Chicago Board of Trade (CBOT) January soybean futures ended 1-3/4 cents higher at $11.77-1/2 a bushel after trading as much as 14 cents lower during overnight hours (all figures US$). The most-active contract on Wednesday reached its highest level since June 2016.
CBOT December corn was down 3-1/4 cents at $4.22-1/2 a bushel after reaching a near 16-month high on Wednesday, while December wheat fell six cents to $5.91-3/4 a bushel.
“We got overbought (in soybeans) and we needed a bit of a correction. Bull markets do that,” said Ted Seifried, chief ag market strategist at Zaner Group.
“But we have not done enough to price-ration soybeans at this point,” he said, citing strong demand from domestic crushers and exporters.
Weekly U.S. Department of Agriculture (USDA) export data on Thursday showed soybean export sales last week at a low for the 2020-21 marketing year, but total sales were still above trade expectations at 1.388 million tonnes.
Corn export sales were also slightly above expectations, while wheat sales were below forecasts.

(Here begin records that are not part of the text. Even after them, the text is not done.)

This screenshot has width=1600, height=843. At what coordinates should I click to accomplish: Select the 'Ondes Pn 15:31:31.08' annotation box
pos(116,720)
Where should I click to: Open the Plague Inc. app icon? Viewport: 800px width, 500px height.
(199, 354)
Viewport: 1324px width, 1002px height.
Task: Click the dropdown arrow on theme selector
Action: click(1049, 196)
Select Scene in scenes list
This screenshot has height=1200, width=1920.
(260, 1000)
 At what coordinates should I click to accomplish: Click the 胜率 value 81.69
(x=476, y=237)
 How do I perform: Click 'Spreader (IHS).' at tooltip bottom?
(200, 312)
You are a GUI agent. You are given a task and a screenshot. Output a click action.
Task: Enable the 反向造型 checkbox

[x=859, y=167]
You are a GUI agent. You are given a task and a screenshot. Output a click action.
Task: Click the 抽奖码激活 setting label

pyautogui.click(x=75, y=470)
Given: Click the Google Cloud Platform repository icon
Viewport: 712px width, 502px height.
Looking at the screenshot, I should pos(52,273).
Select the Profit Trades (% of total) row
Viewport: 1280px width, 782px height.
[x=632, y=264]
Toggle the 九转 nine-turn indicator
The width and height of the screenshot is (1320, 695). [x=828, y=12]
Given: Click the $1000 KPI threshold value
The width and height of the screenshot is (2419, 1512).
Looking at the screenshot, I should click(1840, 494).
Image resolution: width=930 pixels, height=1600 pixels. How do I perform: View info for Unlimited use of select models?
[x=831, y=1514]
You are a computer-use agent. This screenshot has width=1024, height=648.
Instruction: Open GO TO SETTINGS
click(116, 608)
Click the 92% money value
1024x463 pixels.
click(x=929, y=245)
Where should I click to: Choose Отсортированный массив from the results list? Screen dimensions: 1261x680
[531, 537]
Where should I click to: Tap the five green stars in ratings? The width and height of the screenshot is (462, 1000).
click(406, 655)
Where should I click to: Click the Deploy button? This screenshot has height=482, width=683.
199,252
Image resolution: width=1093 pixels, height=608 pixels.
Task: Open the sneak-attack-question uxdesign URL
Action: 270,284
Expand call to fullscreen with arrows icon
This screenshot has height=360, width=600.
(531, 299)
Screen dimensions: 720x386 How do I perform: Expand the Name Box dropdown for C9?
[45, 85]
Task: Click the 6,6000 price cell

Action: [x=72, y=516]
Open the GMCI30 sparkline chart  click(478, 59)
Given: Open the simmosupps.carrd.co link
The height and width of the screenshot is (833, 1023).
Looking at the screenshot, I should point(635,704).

Global grain and oilseed markets have been supported by dry weather in South America and strong demand from China. Recent rains have alleviated some of the weather stress in Brazil and Argentina, but tightening global supplies, particularly for soybeans, have left little room for a crop shortfall.
Grains markets continue to face headwinds from rising coronavirus infections and concerns about widening economic shutdowns that could dent biofuel demand and demand for feed.